■ Requirement: Every line from the one containing "Where should I click to: Select" through the end of the data is to be copied exactly, and nothing outside that range.

Items from a data source
---*---
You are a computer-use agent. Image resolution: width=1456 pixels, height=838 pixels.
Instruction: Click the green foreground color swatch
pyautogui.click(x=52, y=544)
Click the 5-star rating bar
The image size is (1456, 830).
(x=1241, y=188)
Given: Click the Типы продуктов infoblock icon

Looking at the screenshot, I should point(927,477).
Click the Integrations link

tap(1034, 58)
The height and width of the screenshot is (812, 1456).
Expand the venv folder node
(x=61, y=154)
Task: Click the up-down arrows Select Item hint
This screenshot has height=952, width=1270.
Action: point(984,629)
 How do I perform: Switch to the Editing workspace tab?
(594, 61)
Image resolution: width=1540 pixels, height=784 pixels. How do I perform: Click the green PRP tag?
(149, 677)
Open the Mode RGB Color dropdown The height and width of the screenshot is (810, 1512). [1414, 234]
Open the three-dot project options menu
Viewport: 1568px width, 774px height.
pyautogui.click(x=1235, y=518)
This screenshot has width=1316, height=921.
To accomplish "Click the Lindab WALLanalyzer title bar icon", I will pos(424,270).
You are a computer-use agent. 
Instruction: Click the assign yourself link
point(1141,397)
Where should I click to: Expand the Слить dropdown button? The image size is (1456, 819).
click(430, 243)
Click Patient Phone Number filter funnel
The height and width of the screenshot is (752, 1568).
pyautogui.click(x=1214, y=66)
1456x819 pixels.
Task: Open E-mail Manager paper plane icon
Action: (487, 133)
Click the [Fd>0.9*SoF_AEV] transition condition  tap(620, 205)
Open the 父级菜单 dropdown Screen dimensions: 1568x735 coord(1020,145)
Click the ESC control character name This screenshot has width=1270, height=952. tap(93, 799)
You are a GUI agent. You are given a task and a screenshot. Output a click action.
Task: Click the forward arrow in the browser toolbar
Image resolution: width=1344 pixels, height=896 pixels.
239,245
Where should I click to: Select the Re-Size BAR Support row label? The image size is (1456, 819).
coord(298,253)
---*---
■ Answer to this problem:
Where should I click to: Select the Re-Size BAR Support row label? The image size is (1456, 819).
coord(298,253)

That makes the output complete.